Which protects the right of the military to own weapons.
No it doesn't. The first part of the clause merely states the primary motivation for, the explicit natural right that is established in the last half of the sentence. It doesn't condition that right.
In the 18th century, service in the militia was compulsory. And were considered a threat to the control of the central state and the national/Imperial Army. There was great opposition to a standing army as well at the founding because standing army often lead to centralization of the state, and reduction of freedom.
There was also for them in recent historical times, instances of the centralized state trying to disarm the local populace so as to enforce the degradation of natural rights and representative government. King James II, tried to disarm the militias to prevent them from rising up to support William of Orange. In 1774 when enforcing the Intolerable Acts, the British Army sought to seize weapons and disarm the surrounding peoples, so as to enable their suppression of natural rights and representative government. It was one of these raids in 1775, that sparked the Revolutionary War.
The Bill of Rights is so composed as a response to, and a protection against, the impositions and degradations rights imposed on the colonists at the hands of an oppressive imperial regime. That is why there are protections against search and seizure, quartering etc. The right to keep and bear arms is likewise present because the British attempted to forcibly disarm the populace, so they couldn't resist the degradations in other rights, freedoms and democratic rule.
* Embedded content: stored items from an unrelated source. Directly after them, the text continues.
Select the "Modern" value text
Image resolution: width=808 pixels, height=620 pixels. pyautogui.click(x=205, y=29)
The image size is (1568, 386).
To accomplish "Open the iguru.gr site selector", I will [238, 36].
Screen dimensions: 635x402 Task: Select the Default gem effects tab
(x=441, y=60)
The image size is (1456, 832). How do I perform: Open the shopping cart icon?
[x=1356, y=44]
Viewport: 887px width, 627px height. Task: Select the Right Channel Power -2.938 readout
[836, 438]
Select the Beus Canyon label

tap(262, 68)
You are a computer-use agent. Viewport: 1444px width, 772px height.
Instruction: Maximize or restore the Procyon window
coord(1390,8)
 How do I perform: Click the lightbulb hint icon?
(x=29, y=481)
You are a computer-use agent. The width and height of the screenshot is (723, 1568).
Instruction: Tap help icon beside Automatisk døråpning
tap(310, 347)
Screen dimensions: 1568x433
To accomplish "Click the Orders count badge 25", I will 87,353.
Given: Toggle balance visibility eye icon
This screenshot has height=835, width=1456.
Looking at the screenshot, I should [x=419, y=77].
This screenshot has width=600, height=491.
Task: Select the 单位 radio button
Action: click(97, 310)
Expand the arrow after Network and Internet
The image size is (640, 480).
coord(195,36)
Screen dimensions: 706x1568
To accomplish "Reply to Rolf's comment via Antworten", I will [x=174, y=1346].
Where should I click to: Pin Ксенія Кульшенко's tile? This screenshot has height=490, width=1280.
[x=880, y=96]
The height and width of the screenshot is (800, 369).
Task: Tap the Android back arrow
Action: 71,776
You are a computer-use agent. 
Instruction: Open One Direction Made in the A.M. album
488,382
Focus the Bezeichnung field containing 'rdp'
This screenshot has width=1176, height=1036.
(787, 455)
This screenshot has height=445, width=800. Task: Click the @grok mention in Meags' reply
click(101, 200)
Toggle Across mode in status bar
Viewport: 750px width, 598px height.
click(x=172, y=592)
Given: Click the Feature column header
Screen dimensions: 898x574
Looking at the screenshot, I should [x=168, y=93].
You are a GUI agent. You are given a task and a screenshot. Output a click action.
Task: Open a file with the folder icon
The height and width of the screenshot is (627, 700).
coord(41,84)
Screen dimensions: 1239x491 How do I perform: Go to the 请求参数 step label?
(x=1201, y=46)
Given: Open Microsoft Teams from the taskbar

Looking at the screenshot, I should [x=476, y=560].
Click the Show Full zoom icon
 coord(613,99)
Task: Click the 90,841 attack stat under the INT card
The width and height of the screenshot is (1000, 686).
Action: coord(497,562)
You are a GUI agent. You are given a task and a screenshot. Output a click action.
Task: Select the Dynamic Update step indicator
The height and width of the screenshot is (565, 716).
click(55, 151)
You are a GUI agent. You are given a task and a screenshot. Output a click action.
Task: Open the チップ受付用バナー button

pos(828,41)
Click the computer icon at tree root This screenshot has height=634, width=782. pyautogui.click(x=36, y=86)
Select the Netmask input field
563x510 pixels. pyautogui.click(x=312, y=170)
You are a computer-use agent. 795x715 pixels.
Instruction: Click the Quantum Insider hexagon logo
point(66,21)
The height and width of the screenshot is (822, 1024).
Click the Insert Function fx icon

There is absolutely no purpose behind, and no historical basis for, such an amendment (in RL Constitution) existing to protect "the right of the military" to arm itself when such already existed under the grant of powers to Congress to raise and equip a military force, as well as the necessary and proper clause. The presence of such language amongst the "bill of rights", which was composed as a list of natural rights, and many of which were infringed by the British during the lead up to and during the Revolutionary War, only exists (like all other sections in the Article) as the government's recognition of the natural rights of the people and the government's stated desire to protect the same.